A new diagnosis of adult-onset recurrent respiratory papillomatosis (AO-RRP) prompts many questions related to disease acquisition, course, and transmission. Recent attention to the human papillomavirus (HPV), along with emerging data on AO-RRP, provides a foundation for patient counseling.
To provide a framework for these discussions, including an overview of the current literature on HPV-mediated disease across organs.
The peer-reviewed literature was culled to provide a comprehensive review encompassing AO-RRP and anogenital papilloma, as well as general HPV virology and pathophysiology. PubMed and Google Scholar databases were searched from 1975 to July 2014.

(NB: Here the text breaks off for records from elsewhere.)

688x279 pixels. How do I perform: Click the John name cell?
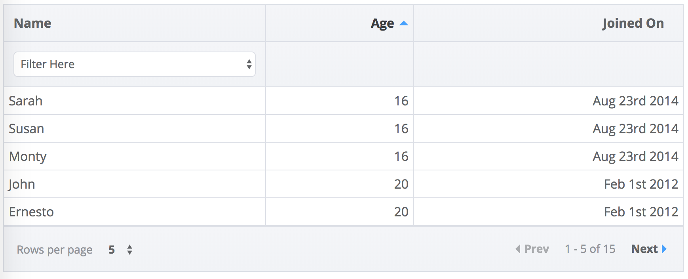[x=22, y=184]
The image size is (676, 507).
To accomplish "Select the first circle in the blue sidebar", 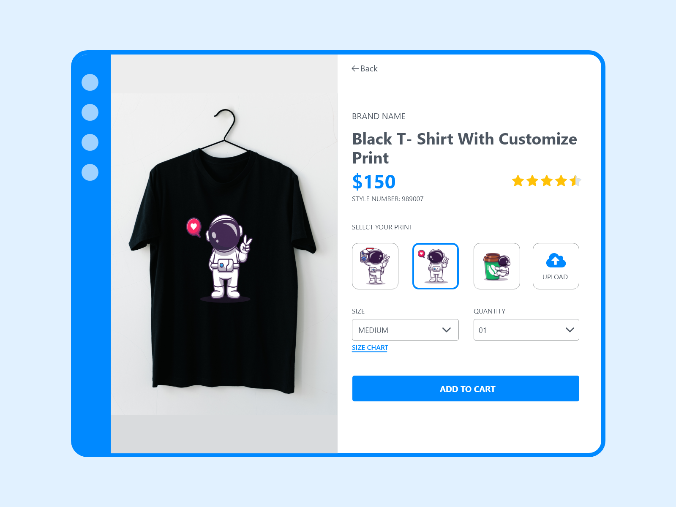I will pyautogui.click(x=90, y=82).
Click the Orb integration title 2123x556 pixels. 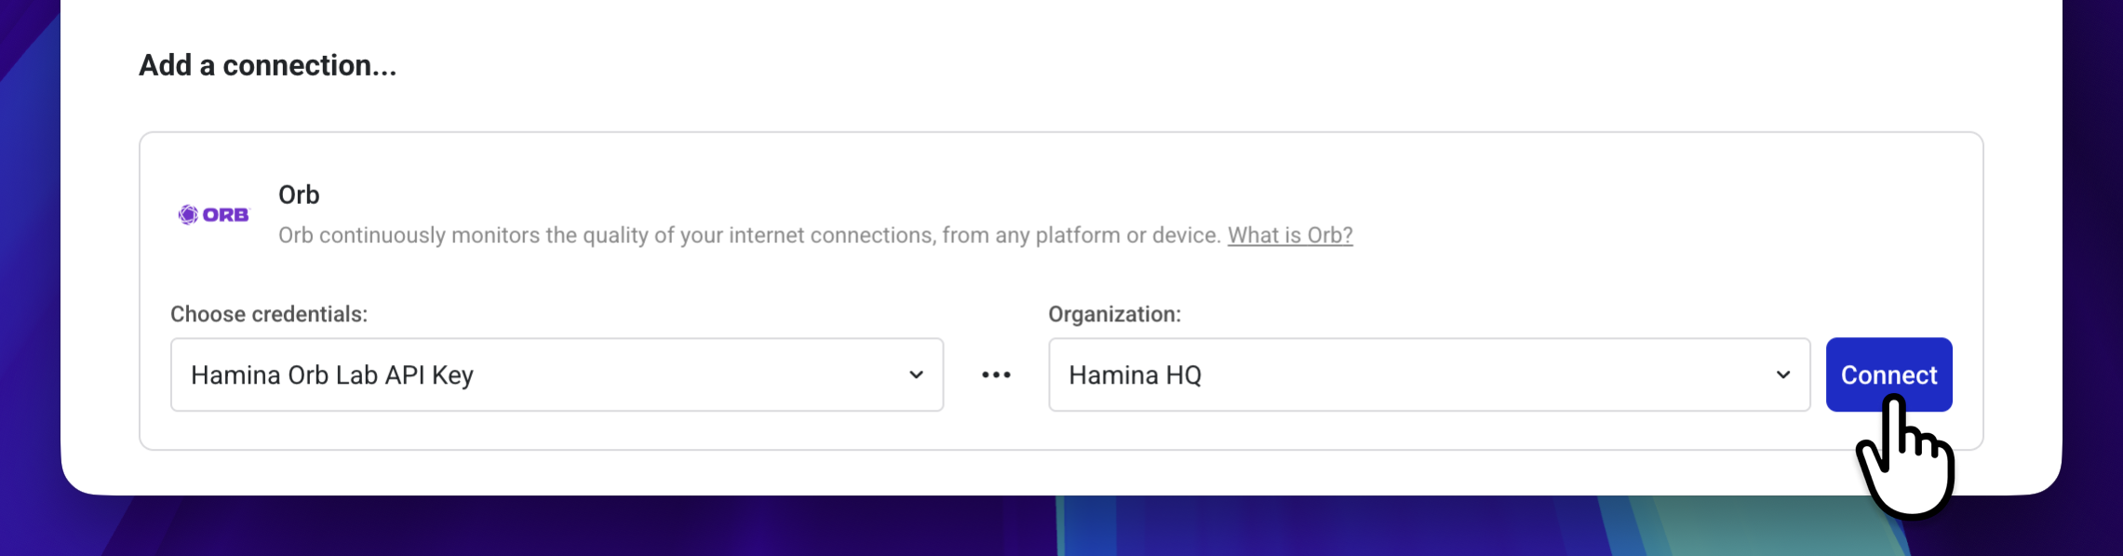click(x=299, y=195)
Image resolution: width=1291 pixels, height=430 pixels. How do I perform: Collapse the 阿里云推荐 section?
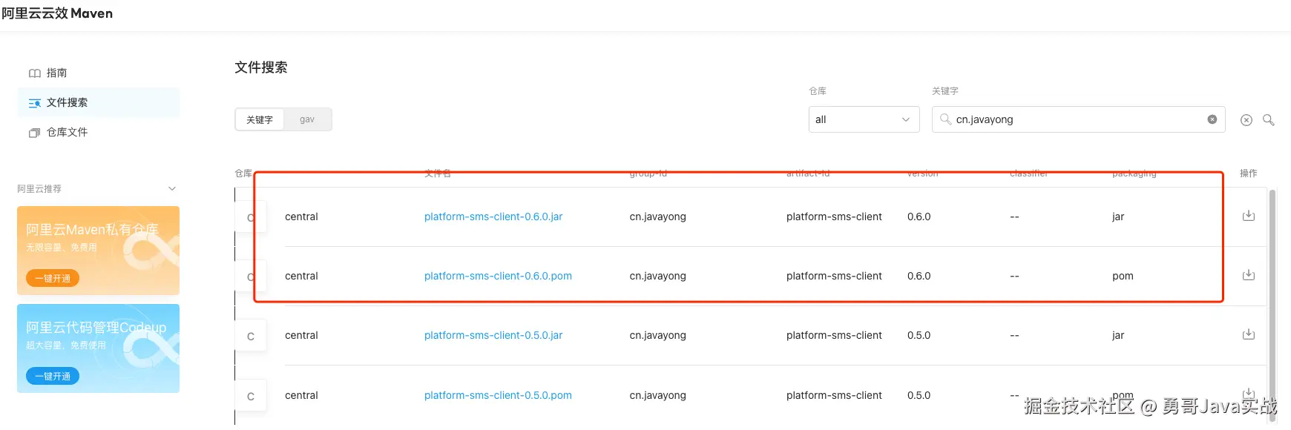[172, 189]

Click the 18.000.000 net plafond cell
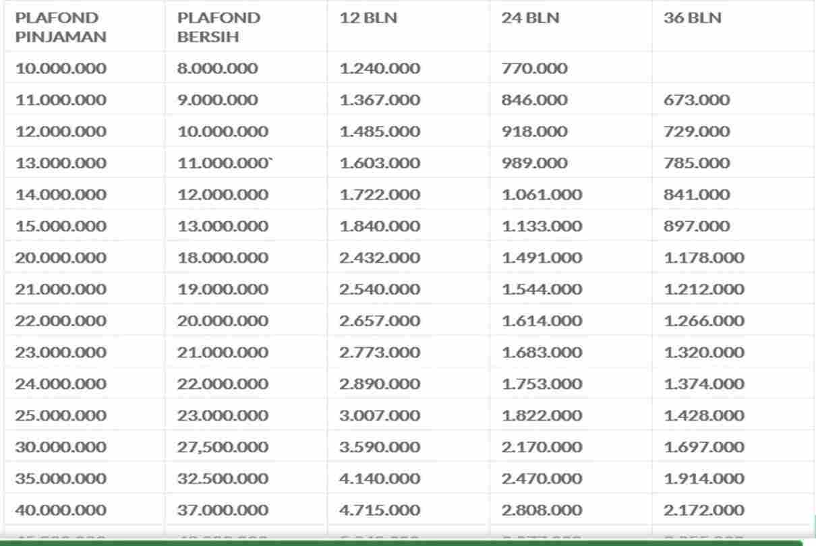223,257
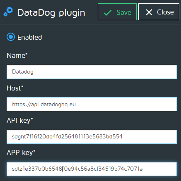Click the API key value starting sdght7f
Viewport: 181px width, 181px height.
click(x=67, y=137)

Most HPV infections in healthy adults are cleared within 2 years without clinical significance. Adult-onset RRP is a rare manifestation of HPV and may be homologous to anogenital HPV, which is highly transmissible between sexual partners. Horizontal transmission of AO-RRP has not been characterized. Our laboratory, however, recently found that nearly 100% of patients with AO-RRP had concurrent oral cavity HPV infection. Historically, an increased number of oral sex partners was thought to be associated with AO-RRP, but recent data from our group did not corroborate this finding. Recent data also question the dogma that smoking and laryngopharyngeal reflux play a role in recidivistic disease. Management of AO-RRP is often symptom based and includes lesion excision or ablation with adjuvant therapies including cidofovir for refractory cases.
Conclusions and Relevance
Recurrent respiratory papillomatosis may be related to a new or latent HPV infection, potentially obtained at birth, and the mechanism(s) underlying the progression from HPV infection to RRP remains unknown. Recommendations with regard to sexual practices in patients with AO-RRP cannot be made at this time. Unlike human immunodeficiency virus, patients with AO-RRP are not obligated to discuss infection status with partners. Despite the nebulous nature of the disease, clinicians should be a resource to discuss the current state of the literature with both the patient and partner.